Can you reproduce word for word the lines of the records below, from the line with "is (768, 1280)." to the line with "diabetic-checkbox-label: Are You Have A Diabetic ? is", with both of those lines included and nothing else?

========

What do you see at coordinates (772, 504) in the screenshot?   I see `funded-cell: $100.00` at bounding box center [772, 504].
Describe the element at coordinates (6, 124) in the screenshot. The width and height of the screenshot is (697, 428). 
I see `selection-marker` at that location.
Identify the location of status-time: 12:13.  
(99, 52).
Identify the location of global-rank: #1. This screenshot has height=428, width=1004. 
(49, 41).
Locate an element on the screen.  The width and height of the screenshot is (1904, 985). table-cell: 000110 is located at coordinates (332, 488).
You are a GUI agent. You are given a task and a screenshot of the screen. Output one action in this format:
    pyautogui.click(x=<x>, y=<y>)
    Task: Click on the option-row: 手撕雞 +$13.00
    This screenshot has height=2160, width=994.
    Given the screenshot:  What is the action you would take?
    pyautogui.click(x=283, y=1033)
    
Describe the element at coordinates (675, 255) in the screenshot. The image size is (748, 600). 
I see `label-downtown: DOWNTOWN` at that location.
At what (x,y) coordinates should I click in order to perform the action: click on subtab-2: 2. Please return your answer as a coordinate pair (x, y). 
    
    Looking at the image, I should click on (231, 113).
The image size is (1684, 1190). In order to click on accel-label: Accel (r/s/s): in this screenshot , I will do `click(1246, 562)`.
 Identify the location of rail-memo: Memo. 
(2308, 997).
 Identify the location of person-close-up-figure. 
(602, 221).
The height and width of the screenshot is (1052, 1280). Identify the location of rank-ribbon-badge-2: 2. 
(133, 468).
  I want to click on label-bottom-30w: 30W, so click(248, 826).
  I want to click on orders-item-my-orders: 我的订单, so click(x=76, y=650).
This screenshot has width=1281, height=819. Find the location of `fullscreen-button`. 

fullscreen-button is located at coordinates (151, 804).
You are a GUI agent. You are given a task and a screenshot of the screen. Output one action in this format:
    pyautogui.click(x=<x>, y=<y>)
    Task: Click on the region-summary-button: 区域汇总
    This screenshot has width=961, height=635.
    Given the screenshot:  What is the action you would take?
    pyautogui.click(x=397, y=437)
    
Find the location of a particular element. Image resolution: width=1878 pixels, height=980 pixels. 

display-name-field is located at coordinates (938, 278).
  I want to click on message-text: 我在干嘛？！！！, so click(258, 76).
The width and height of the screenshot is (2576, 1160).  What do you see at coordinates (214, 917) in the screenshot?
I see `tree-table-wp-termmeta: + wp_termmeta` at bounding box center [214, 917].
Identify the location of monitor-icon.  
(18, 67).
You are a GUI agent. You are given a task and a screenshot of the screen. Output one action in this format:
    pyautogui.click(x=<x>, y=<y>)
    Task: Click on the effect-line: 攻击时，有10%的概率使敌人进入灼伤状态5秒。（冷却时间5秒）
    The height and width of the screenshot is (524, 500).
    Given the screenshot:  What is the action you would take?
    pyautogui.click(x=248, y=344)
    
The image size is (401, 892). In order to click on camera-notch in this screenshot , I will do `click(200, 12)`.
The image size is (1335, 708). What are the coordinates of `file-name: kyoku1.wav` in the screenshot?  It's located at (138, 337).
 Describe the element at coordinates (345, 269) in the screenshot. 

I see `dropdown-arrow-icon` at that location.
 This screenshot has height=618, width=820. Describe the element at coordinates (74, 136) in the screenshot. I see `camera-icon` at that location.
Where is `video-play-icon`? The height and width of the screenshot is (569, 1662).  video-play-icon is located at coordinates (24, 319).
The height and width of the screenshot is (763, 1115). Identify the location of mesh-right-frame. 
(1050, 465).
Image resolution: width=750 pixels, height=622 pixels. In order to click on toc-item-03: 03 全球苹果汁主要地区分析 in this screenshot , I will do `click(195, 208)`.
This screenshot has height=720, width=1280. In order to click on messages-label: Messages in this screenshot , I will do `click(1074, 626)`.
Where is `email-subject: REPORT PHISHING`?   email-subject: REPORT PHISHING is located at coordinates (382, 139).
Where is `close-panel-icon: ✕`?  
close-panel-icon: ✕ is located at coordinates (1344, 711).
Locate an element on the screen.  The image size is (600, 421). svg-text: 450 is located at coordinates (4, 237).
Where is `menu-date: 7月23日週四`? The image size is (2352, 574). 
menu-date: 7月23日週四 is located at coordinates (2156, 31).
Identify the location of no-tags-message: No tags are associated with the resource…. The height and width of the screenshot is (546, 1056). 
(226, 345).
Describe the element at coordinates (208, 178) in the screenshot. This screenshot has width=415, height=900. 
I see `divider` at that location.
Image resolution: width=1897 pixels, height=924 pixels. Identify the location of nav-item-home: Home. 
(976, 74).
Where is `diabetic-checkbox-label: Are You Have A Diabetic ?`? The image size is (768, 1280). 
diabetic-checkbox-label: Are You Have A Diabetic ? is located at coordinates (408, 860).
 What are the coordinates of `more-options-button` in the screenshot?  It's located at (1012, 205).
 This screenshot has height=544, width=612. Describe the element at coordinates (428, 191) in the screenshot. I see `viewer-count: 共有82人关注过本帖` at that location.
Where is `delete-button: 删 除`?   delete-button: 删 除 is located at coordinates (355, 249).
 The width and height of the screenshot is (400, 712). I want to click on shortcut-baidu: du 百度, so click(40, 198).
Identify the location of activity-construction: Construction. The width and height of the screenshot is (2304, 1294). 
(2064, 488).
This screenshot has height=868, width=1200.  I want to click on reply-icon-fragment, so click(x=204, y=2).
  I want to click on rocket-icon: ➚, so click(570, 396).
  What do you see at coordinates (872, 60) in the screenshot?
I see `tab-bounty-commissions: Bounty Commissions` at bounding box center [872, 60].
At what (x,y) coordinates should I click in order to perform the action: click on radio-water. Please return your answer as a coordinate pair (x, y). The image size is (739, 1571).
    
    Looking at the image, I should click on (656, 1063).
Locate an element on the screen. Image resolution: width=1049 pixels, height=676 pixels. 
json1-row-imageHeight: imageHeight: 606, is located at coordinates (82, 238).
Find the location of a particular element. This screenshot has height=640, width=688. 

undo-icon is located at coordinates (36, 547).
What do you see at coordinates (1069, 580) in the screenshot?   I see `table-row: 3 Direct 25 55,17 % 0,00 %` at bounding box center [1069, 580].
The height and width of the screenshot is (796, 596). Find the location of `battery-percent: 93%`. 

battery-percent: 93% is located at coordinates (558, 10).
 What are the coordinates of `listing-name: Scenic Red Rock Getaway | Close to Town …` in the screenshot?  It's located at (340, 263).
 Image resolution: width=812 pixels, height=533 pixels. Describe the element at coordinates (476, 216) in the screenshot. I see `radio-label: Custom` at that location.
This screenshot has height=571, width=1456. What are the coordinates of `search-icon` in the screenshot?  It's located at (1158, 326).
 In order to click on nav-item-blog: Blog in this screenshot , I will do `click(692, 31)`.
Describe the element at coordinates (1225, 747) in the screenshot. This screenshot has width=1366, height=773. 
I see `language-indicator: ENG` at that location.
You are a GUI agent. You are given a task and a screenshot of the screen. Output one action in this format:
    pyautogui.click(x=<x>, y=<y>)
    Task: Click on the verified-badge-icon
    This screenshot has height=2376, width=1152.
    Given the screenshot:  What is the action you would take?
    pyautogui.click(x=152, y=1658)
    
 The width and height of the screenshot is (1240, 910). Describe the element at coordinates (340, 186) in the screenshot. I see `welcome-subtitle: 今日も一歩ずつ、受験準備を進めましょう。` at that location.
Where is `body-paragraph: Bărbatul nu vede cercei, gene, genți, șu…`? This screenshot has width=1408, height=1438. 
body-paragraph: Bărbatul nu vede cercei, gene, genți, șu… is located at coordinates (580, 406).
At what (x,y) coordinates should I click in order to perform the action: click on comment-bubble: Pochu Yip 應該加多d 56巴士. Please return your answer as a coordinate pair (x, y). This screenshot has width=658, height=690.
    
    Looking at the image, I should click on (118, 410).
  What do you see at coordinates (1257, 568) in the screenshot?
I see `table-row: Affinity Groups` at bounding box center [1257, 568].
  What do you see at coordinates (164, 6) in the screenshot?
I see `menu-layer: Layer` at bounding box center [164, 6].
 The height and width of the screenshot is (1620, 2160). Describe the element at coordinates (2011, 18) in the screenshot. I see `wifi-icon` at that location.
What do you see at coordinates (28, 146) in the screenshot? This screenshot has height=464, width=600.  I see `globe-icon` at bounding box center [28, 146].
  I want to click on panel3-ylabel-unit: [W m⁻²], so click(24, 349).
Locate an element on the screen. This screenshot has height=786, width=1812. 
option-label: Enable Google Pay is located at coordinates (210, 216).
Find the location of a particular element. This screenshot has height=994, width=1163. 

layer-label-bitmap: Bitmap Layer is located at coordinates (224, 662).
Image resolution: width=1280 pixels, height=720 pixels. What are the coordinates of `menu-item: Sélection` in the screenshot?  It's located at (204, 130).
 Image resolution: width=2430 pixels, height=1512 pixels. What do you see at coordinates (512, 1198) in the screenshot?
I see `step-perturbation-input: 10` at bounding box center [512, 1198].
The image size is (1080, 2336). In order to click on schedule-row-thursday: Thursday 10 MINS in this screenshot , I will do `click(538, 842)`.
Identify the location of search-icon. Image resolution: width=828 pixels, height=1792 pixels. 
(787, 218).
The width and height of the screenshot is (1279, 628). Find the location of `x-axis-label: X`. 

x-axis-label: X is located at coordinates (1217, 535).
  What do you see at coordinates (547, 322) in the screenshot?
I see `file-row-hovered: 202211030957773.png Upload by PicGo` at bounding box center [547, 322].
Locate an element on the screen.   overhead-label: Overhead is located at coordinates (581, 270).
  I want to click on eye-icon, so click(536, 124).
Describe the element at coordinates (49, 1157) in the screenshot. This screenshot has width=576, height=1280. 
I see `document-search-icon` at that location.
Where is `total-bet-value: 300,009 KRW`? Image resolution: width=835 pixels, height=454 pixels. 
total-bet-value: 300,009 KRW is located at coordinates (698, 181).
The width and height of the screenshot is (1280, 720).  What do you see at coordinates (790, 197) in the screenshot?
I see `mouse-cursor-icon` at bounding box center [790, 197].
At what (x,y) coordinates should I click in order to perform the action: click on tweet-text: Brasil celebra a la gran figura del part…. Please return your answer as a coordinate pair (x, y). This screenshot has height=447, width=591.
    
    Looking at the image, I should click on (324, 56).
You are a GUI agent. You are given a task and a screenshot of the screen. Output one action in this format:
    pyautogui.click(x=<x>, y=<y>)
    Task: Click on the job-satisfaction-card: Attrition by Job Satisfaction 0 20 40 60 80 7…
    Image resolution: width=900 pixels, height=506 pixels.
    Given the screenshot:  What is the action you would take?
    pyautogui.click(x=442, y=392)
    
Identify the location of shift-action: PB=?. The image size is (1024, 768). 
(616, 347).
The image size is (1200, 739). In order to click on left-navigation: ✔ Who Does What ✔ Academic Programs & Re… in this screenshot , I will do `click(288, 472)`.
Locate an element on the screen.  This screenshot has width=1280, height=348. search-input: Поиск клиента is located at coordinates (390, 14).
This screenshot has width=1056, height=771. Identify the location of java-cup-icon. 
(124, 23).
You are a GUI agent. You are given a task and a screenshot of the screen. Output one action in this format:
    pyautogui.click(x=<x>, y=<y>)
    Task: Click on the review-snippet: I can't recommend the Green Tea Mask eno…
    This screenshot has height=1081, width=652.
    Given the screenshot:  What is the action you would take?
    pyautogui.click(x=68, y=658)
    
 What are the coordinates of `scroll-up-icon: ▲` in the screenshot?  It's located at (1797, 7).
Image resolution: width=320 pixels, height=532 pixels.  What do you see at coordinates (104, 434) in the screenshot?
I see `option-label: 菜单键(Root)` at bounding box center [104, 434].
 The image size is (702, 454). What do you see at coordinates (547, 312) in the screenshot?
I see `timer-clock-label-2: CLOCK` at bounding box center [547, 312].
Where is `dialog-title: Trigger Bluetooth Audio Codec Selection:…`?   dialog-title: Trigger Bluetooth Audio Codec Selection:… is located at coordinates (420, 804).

========

▶ [ANSWER TO THIS PROBLEM]:
Where is `diabetic-checkbox-label: Are You Have A Diabetic ?`? The image size is (768, 1280). 
diabetic-checkbox-label: Are You Have A Diabetic ? is located at coordinates (408, 860).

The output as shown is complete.